A Breakthrough in the Mystery of Why Women Get So Many Autoimmune Diseases
Via: sandy-2021492 • 4 weeks ago • 18 comments
Evolution might have played a trick on women’s immune systems.
Autoimmune diseases turn people’s own immune systems against their bodies. In the United States alone, women represent 80 percent of all cases of autoimmune disease. Women are 16 times more likely than men to get Sjogren’s syndrome, in which the immune system goes after the glands that make tears and saliva, and nine times more likely to have Hashimoto’s thyroiditis, in which it sets its sights on the thyroid. Sjogren’s forced Venus Williams to drop out of the U.S. Open in 2011. The singer Selena Gomez underwent a kidney transplant after suffering complications from lupus, which is eight times more common in women than in men.

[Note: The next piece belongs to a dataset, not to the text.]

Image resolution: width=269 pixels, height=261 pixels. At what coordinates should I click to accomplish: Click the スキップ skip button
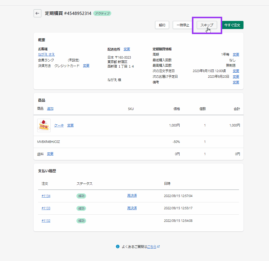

Some scientists now think the placenta itself might be the reason why women are so disproportionately affected. In a paper published last week in the journal Trends in Genetics, Melissa Wilson, an evolutionary biologist, along with her colleagues from Arizona State University, put forward an explanation called the “pregnancy-compensation hypothesis.” It suggests that women’s immune systems are engaged in a fierce tug of war with placentas, even when the organs aren’t actually present.